- **Task prompt**: Render this sentence from the abstract on phosphatidic acid biosynthesis in yeast into Spanish: "Two-dimensional gel electrophoresis confirmed that S1c1p is a component of lipid particles."

- **Document passage**:
┄┄┄┄┄┄┄┄┄┄

Biosynthesis of phosphatidic acid in lipid particles and endoplasmic reticulum of Saccharomyces cerevisiae

Abstract

Lipid particles of the yeast Saccharomyces cerevisiae harbor two enzymes that stepwise acylate glycerol-3-phosphate to phosphatidic acid, a key intermediate in lipid biosynthesis. In lipid particles of the s1c1 disruptant YMN5 (M. M. Nagiec et al., J. Biol. Chem. 268:22156-22163, 1993) acylation stops after the first step, resulting in the accumulation of lysophosphatidic acid. Two-dimensional gel electrophoresis confirmed that S1c1p is a component of lipid particles. Lipid particles of a second mutant strain, TTA1 (T. S. Tillman and R. M. Bell, J. Biol. Chem. 261:9144-9149, 1986), which harbors a point mutation in the GAT gene, are essentially devoid of glycerol-3-phosphate acyltransferase activity in vitro. Synthesis of phosphatidic acid is reconstituted by combining lipid particles from YMN5 and TTA1. These results indicate that two distinct enzymes are necessary for phosphatidic acid synthesis in lipid particles: the first step, acylation of glycerol-3-phosphate, is catalyzed by a putative Gat1p; the second step, acylation of lysophosphatidic acid, requires S1c1p. Surprisingly, YMN5 and TTA1 mutants grow like the corresponding wild types because the endoplasmic reticulum of both mutants has the capacity to form a reduced but significant amount of phosphatidic acid. As a consequence, an s1c1 gat1 double mutant is also viable. Lipid particles from this double mutant fail completely to acylate glycerol-3-phosphate, whereas endoplasmic reticulum membranes harbor residual enzyme activities to synthesize phosphatidic acid. Thus, yeast contains at least two independent systems of phosphatidic acid biosynthesis.

┄┄┄┄┄┄┄┄┄┄

Dataset entries
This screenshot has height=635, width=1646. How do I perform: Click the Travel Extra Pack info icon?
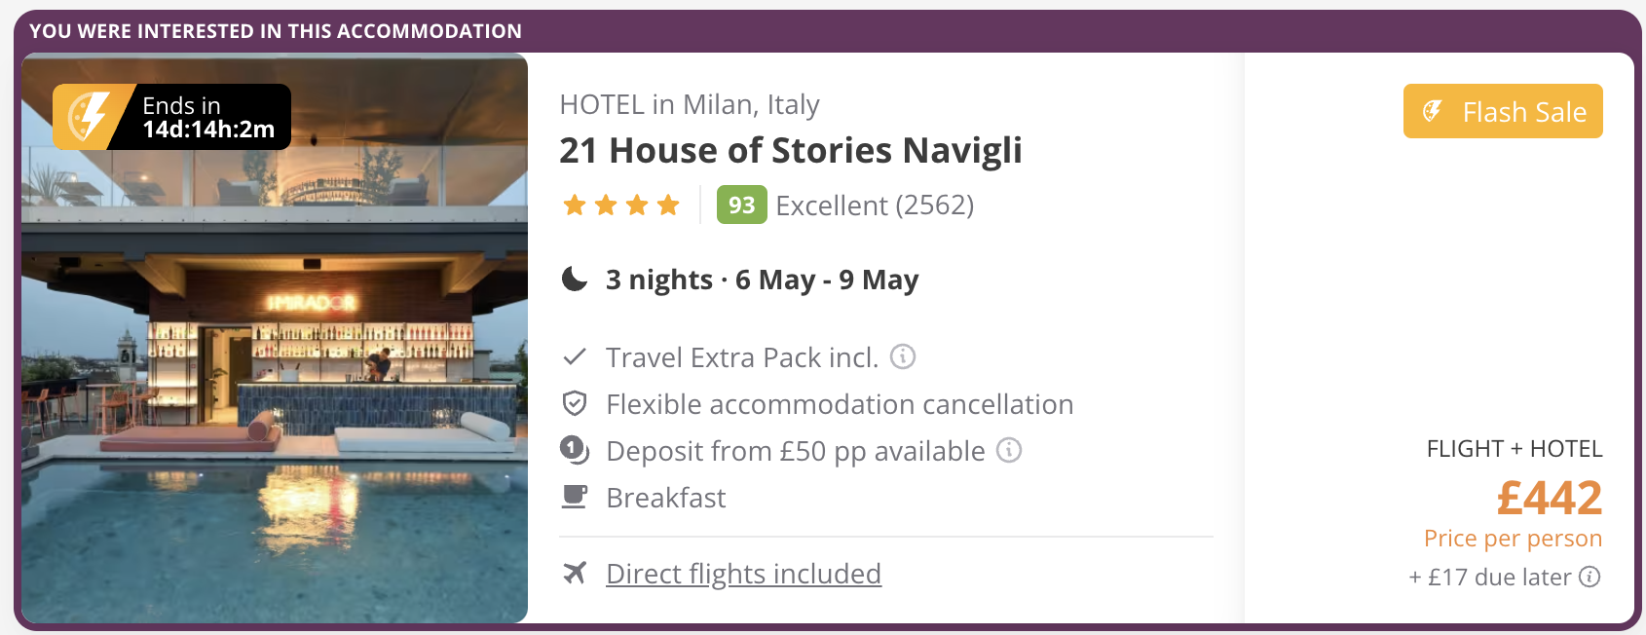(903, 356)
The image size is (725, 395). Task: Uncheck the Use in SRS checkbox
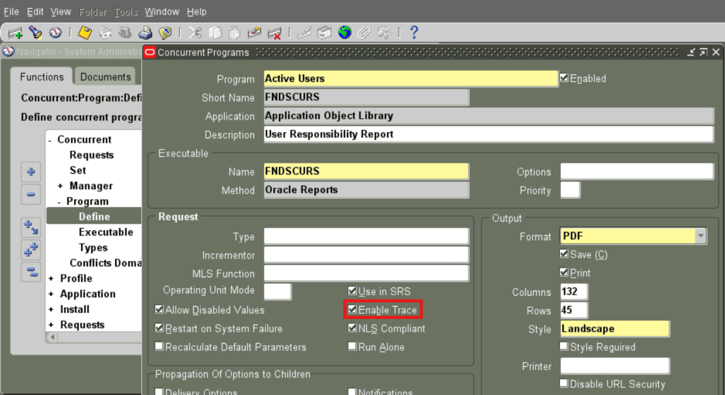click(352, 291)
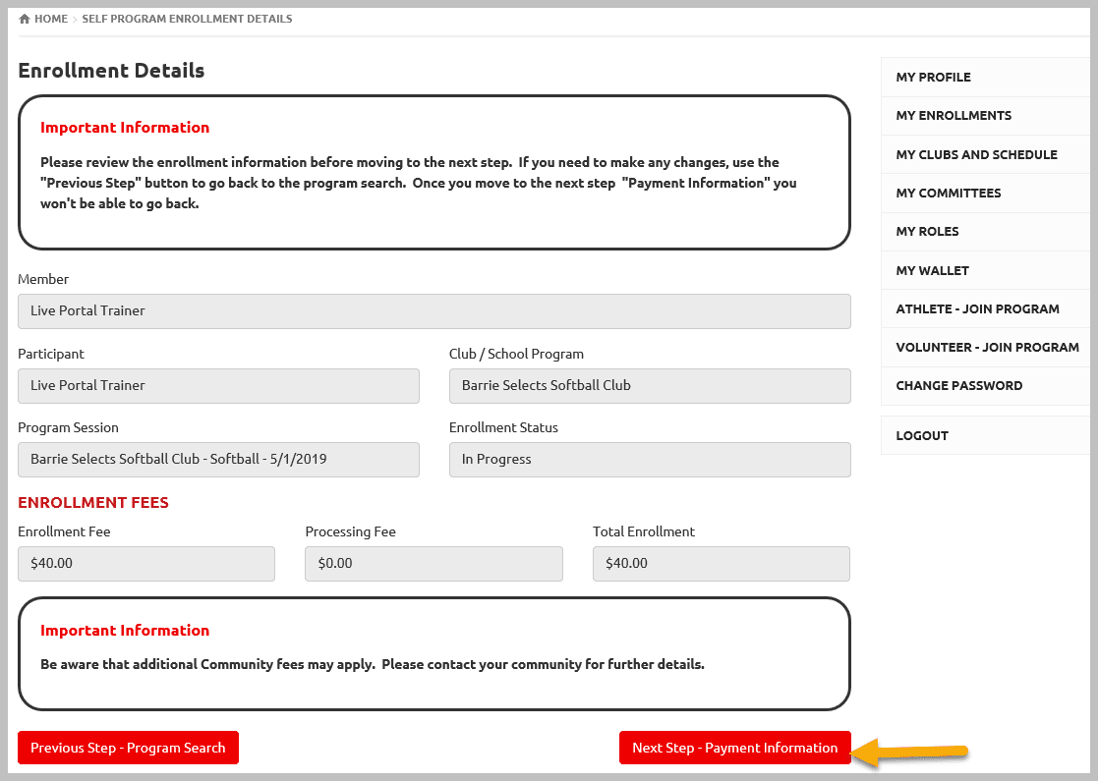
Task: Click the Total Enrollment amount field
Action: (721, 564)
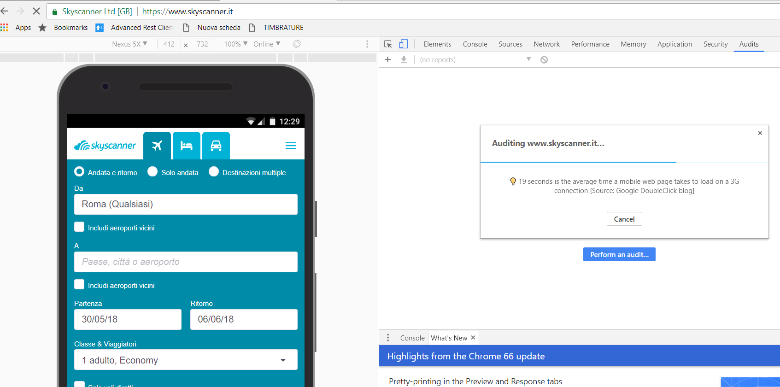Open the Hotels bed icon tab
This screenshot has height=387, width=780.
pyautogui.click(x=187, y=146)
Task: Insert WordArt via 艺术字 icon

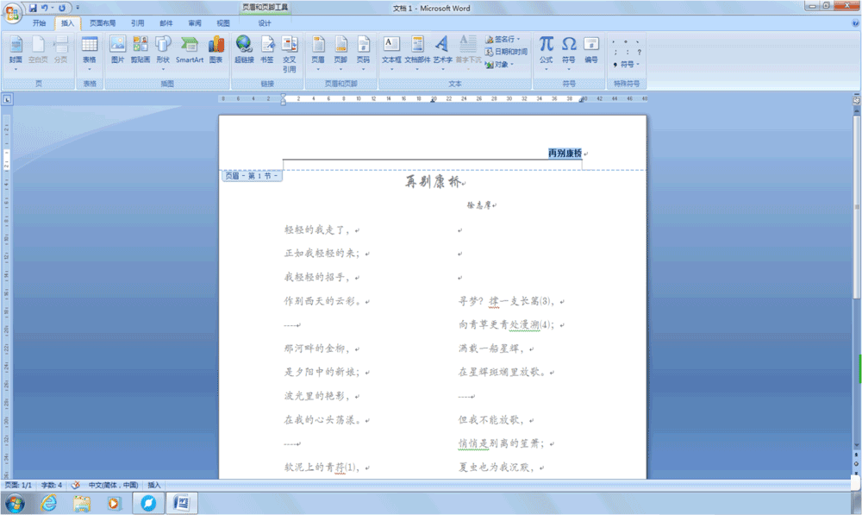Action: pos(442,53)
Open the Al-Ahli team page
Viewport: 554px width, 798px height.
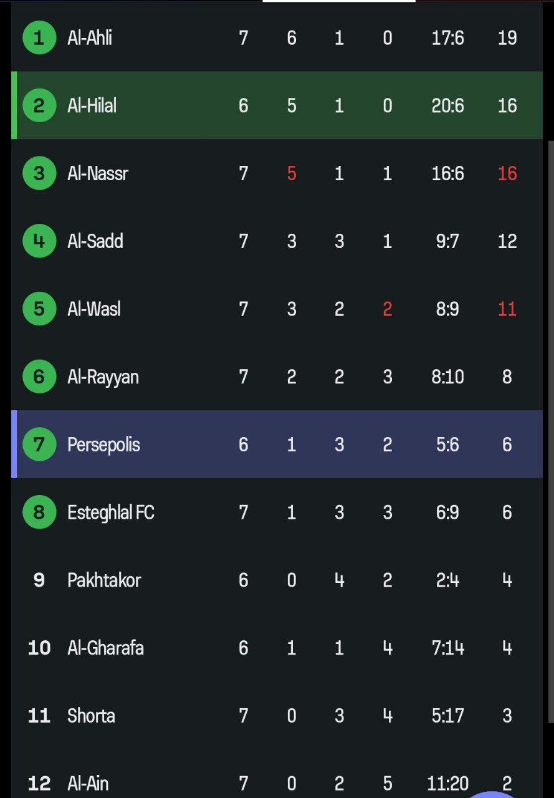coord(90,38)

┄┄┄┄┄┄┄┄┄┄

- **Result below**: La electroforesis en gel bidimensional confirmó que S1c1p es un componente de las partículas lipídicas.